Em entrevista ao Financial Times, Trump sugeriu que a falta de cooperação pode comprometer o futuro da Otan. O presidente afirmou ter contatado ao menos sete governos solicitando fragatas para escoltar a navegação no Golfo Pérsico, bloqueada pelo Irã desde os primeiros dias do conflito.
A Alemanha disse não. Itália, Espanha e Grécia seguiram o posicionamento germânico e recusaram o envio de tropas. No cenário global, Japão e Austrália também descartaram envolvimento militar, enquanto a China pediu o fim imediato das hostilidades para proteger o comércio de energia.
Impasse e Diplomacia
Enquanto o bloco europeu demonstra unidade na negativa, o Reino Unido e a União Europeia mantêm cautela:
- Reino Unido: O premiê Keir Starmer busca uma solução diplomática e ainda não confirmou se enviará os navios prometidos anteriormente.

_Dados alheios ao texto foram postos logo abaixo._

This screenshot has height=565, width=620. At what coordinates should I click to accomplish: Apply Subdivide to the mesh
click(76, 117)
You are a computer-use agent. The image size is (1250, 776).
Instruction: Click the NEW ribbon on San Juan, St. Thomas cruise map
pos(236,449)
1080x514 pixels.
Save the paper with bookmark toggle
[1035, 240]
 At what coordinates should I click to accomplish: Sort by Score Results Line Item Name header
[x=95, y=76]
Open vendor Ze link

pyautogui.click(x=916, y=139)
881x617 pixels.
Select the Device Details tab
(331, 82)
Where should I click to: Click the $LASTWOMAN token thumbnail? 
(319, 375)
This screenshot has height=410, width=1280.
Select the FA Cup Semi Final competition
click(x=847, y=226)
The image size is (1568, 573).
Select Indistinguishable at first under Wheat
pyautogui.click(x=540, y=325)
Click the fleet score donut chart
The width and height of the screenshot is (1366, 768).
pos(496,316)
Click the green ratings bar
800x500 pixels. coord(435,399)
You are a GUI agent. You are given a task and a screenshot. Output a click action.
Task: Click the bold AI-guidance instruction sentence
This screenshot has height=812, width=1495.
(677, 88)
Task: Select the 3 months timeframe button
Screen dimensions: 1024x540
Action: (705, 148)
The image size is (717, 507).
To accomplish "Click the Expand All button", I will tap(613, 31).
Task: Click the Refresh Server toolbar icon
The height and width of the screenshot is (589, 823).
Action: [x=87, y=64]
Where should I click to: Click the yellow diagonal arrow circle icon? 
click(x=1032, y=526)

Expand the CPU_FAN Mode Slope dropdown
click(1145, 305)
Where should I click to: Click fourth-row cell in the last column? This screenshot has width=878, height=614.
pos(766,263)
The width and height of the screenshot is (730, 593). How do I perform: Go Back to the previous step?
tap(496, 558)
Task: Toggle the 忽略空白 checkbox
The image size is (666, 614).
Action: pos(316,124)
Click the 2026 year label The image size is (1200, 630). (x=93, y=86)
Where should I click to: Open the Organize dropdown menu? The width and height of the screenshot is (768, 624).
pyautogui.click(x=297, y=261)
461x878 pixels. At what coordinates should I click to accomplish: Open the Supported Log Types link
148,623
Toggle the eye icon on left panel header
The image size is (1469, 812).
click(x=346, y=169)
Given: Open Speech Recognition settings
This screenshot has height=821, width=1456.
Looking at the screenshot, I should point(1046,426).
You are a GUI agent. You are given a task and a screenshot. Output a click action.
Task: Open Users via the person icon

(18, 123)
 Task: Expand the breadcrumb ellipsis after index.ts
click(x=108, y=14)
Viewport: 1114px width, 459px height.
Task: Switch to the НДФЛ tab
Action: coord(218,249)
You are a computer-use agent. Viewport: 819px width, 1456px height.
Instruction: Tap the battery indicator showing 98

- União Europeia: Kaja Kallas, chefe da diplomacia, afirmou que o bloco discute ações, mas evitou o confronto direto com Washington.
O lado iraniano
Do outro lado, o chanceler do Irã, Abbas Araghchi, declarou que a passagem pelo Estreito de Ormuz está autorizada para diversas nações, exceto para quem o país considera “inimigos”.
Frustração em Washington
Ao retornar à Casa Branca, Trump não escondeu a irritação com as negativas. O presidente criticou países que, segundo ele, foram protegidos pelos EUA por décadas e agora se recusam a colaborar no momento de crise.